In patients most of these patients, surgery may be the initial treatment. Other option that is very often opted is to give chemotherapy with radiation therapy to the tumor followed by surgery. However, surgery is the only treatment that can cure this cancer. This increases the chance of cure, but, increases the risk of complications during and after surgery. The surgeon takes the decision based findings. Chemotherapy alone before surgery helps in some cases only.

Stage III

Stage III includes locally advanced cancers where the treatment can be surgery when it is possible. However, if some important structures like major blood vessels or heart is involved, surgery would not be possible. In these cases a combination of chemotherapy and radiotherapy is preferred.

Stage IV

Stage IV is when the cancer is spread to other organs like liver and lung. At this stage disease is treated with chemotherapy or symptomatic and supportive care, as indicated. Cancers of esophagus in the region of neck and upper part of chest are usually treated with chemotherapy along with radiation.

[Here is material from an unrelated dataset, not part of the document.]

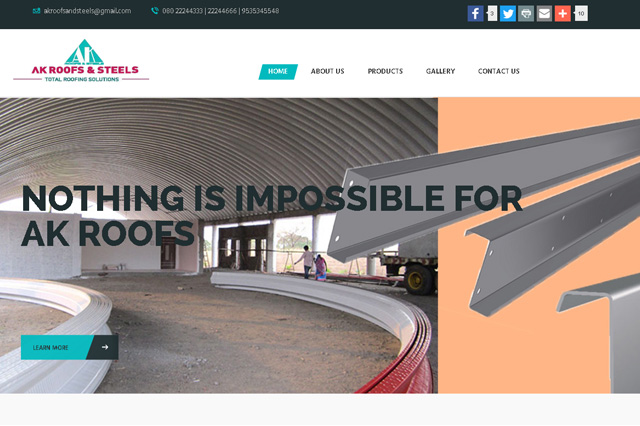The width and height of the screenshot is (640, 426).
Task: Click the envelope icon beside the email address
Action: tap(36, 11)
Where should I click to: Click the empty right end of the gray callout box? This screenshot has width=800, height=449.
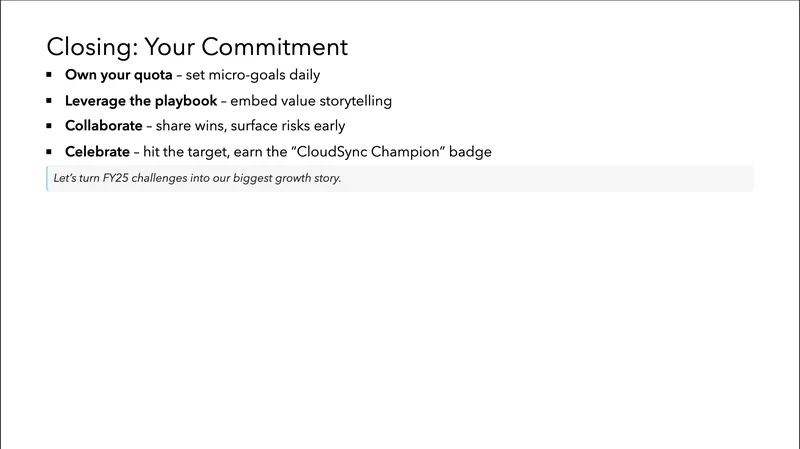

Surgeries For Esophageal Cancer

Surgery to cure esophageal cancer: The most common surgery performed to treat esophageal cancer is called esophagectomy (trans-thoracic esophagectomy, trans-hiatal esophagectomy, thoraco-abdominal esophagectomy, etc.) where the doctor removes the esophagus and then connects the remaining healthy part of the esophagus to the stomach so that the patient can swallow normally. The stomach or part of the intestine may sometimes be used to make the connection. The surgeon also removes lymph nodes around the esophagus. There are many ways in which esophagectomy can be performed based on the location of the tumor and the expertise of the surgeon. Team MACS uses a technique called VATS (Video Assisted Thoracoscopic Surgery) or Thoraco-laparoscopic Esophagectomy or Minimally Invasive Esophagectomy to give best results. Using a robot these surgeries can be performed with improved comfort. The details of the surgical options that are available for esophageal cancer are described on our professional page for esophageal cancer.

Surgery for supportive care: When curative surgery is not feasible or is delayed due to chemotherapy or radiotherapy, surgery may be used to help patients eat and relieve the difficulty is swallowng. This is called supportive or palliative surgery.

  • Feeding tube insertion (usually jejunostomy) done so that a person can receive nutrition directly into the stomach or intestine. This procedure can be combined with staging laparoscopy in case of tumors of lower esophagus or junction of stomach and esophagus. This may be done before chemotherapy and radiation therapy to make sure that the patient can eat enough food to maintain his or her weight and strength during treatment.
  • Put an esophageal stent into the esophagus (SEMS). An esophageal stent is a metal, mesh device that is expanded to keep the esophagus open.